Items:

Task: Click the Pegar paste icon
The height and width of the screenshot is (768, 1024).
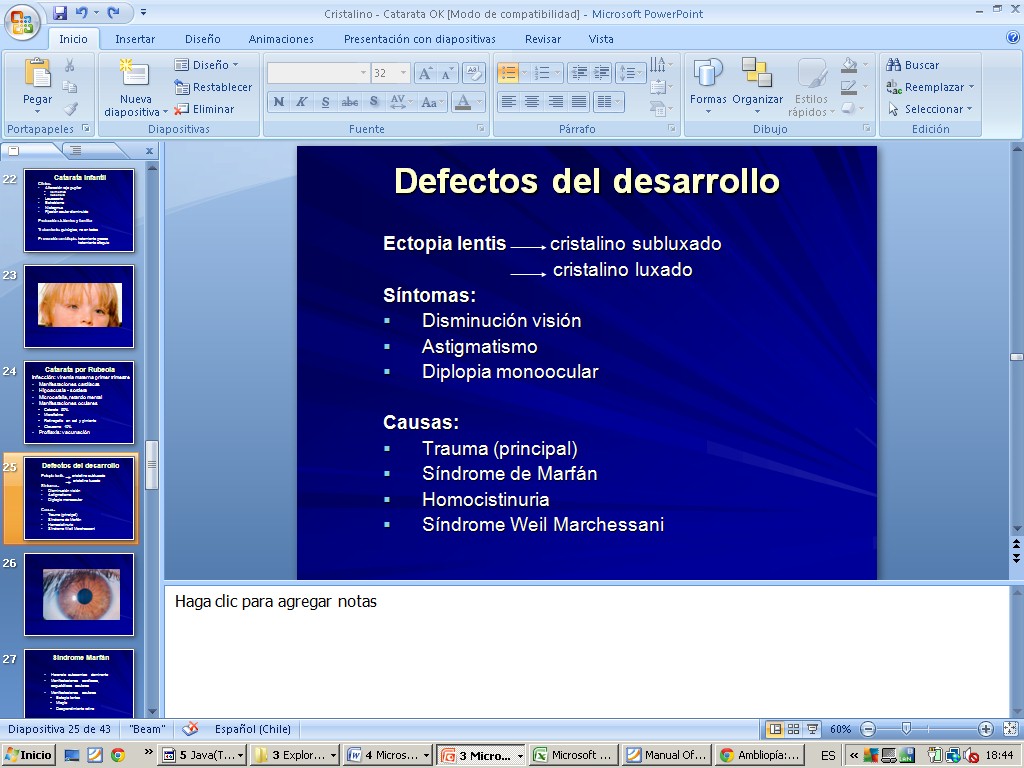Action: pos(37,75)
--
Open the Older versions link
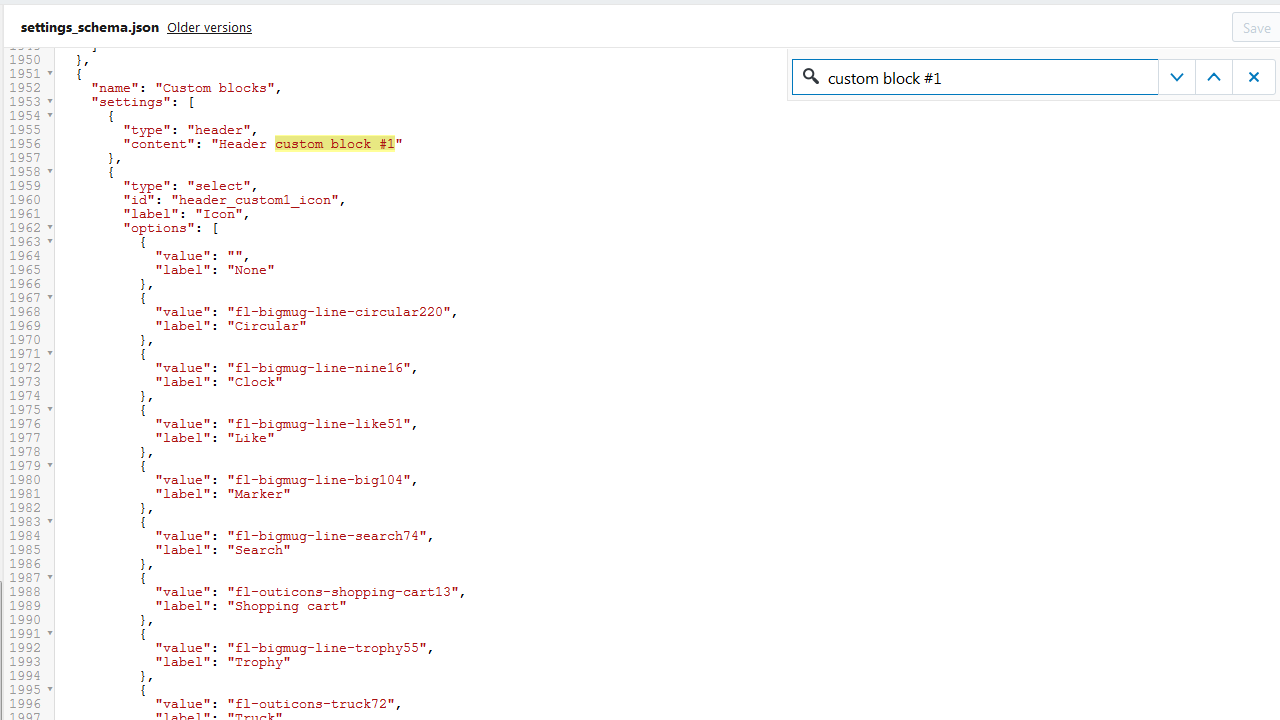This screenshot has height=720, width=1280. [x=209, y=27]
...
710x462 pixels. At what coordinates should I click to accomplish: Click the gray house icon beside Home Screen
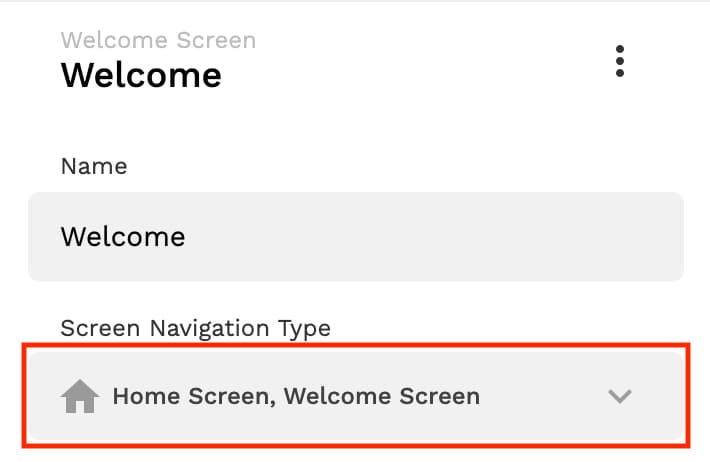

Stated goal: Print the lines of the records starting at the line containing "Task: Click the Pegar paste icon" and ending at the line containing "Action: pos(37,75)", including both of those lines. Leave out the pictures.

Written answer:
Task: Click the Pegar paste icon
The height and width of the screenshot is (768, 1024).
Action: pos(37,75)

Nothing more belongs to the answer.